Action item -> Your task is to filter the entries and copy every line containing the string "Wholesale".

#####

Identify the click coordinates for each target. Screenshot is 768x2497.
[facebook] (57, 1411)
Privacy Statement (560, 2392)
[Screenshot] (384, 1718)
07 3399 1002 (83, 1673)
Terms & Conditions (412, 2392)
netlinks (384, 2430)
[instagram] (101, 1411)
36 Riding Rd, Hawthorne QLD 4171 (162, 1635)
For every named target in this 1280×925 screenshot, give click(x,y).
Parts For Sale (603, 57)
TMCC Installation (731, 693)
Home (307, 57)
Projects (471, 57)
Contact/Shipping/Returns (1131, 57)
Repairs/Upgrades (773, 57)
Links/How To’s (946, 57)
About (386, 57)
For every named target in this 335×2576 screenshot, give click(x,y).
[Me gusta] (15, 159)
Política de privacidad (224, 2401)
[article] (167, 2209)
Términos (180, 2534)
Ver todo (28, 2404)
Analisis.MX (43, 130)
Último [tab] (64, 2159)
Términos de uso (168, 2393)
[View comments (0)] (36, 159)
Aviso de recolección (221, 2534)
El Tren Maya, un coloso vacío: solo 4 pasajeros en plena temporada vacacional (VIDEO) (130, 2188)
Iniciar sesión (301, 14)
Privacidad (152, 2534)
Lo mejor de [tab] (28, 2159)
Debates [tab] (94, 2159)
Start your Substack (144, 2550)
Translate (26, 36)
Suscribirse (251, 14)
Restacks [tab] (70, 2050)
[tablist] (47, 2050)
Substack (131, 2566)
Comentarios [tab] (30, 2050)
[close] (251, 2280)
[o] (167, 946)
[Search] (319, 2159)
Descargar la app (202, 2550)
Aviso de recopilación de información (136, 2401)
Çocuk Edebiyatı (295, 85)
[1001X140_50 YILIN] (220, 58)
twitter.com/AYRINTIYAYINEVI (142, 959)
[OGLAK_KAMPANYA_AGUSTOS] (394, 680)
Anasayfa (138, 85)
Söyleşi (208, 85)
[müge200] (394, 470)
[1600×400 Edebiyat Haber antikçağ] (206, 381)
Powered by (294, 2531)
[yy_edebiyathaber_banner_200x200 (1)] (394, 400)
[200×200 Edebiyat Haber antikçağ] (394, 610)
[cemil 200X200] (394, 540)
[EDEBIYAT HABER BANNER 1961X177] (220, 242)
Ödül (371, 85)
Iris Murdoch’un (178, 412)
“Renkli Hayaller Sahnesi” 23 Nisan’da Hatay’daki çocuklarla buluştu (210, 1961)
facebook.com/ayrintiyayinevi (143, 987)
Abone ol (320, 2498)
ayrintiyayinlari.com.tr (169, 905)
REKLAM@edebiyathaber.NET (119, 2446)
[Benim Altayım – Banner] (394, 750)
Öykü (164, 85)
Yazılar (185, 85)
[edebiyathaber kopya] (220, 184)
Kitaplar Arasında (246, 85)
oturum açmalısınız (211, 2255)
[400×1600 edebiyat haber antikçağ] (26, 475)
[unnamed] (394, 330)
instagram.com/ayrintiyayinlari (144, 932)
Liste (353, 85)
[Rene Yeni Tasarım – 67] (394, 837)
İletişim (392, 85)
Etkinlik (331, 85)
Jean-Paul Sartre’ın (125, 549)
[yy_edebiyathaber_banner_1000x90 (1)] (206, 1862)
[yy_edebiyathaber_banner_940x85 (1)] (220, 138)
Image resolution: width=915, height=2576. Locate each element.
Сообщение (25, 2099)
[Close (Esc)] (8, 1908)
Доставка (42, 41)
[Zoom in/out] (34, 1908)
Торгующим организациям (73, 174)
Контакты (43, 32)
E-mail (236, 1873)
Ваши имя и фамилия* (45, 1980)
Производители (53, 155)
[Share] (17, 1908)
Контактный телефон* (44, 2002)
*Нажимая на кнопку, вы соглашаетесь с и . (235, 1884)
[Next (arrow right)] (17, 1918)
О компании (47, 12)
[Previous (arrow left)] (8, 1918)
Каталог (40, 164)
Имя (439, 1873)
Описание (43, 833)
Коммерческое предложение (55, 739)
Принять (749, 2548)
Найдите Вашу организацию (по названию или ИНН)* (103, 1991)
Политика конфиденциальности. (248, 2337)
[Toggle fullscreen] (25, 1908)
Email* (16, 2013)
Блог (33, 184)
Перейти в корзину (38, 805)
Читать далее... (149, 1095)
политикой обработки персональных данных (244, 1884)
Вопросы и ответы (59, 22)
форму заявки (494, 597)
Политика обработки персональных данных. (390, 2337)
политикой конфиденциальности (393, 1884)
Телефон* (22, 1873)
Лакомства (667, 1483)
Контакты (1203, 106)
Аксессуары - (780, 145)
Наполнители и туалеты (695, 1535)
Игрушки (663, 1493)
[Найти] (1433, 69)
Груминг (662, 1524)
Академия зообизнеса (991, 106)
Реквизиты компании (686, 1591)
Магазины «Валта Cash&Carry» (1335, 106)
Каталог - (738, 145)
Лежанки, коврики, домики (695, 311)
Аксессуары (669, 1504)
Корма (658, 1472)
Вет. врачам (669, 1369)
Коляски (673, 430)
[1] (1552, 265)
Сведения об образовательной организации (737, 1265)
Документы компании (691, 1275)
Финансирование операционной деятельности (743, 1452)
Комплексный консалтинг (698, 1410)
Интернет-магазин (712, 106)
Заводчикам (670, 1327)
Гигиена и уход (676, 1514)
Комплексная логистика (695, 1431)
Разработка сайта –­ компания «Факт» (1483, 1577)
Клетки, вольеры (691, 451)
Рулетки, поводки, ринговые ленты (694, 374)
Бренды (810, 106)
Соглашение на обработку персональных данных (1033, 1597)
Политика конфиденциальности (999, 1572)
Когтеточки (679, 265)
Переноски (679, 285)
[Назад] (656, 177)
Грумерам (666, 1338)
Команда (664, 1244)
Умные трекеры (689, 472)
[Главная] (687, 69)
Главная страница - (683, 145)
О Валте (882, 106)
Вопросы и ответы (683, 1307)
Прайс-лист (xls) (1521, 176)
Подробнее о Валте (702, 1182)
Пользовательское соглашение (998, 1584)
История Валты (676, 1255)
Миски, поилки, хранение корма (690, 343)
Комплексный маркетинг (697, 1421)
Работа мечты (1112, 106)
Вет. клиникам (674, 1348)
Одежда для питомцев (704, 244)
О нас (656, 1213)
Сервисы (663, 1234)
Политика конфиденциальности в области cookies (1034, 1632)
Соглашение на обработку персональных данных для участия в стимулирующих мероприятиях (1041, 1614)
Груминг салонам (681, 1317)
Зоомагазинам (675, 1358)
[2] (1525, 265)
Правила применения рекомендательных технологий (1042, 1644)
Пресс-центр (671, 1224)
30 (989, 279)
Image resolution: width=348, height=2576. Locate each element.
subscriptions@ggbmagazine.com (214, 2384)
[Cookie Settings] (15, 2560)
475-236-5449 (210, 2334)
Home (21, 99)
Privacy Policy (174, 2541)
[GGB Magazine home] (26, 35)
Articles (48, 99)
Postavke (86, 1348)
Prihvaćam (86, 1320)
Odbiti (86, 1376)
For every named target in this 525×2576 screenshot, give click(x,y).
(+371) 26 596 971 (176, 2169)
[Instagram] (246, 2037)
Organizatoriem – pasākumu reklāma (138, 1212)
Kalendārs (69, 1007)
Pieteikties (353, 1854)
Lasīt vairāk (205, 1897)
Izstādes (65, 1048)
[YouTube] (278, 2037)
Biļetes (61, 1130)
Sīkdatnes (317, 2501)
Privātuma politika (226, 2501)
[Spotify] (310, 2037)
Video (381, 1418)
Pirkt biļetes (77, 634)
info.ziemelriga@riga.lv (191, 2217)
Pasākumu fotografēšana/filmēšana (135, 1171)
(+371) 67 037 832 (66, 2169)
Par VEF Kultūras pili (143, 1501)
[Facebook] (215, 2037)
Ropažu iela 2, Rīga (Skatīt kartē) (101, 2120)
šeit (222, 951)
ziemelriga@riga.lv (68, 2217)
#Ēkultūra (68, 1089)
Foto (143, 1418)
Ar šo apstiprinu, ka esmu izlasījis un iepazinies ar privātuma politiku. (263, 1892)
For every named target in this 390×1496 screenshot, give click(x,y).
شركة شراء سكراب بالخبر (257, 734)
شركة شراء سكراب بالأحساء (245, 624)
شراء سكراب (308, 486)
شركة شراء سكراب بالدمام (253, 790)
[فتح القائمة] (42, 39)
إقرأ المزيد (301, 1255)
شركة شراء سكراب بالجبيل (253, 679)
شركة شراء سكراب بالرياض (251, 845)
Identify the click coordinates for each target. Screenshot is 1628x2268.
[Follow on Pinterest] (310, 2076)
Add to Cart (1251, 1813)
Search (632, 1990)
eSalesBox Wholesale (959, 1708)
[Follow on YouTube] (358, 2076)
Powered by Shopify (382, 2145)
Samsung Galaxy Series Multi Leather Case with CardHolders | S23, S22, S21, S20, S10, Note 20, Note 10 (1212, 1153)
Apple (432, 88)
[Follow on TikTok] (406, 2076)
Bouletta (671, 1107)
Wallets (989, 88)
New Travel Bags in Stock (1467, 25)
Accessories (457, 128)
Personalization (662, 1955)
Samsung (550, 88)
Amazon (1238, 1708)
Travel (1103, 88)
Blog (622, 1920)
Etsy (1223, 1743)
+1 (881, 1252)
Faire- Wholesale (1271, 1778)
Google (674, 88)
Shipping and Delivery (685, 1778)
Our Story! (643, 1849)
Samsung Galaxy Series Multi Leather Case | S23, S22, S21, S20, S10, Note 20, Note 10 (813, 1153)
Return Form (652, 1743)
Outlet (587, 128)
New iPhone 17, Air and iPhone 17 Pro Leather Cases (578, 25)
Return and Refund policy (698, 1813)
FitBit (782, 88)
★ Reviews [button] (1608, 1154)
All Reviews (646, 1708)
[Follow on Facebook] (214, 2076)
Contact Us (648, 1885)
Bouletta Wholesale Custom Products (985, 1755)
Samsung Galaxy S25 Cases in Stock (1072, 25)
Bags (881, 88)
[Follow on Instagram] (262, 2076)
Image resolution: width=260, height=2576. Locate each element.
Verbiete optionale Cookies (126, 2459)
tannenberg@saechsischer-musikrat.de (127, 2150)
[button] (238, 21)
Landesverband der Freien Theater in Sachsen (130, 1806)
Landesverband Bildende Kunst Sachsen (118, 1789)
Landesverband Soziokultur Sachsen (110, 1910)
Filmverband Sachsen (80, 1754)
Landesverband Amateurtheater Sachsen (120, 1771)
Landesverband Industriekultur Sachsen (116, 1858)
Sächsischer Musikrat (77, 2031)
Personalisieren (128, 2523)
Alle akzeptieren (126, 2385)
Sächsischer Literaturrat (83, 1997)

#####

Solution for this problem ->
eSalesBox Wholesale (959, 1708)
Faire- Wholesale (1271, 1778)
Bouletta Wholesale Custom Products (985, 1755)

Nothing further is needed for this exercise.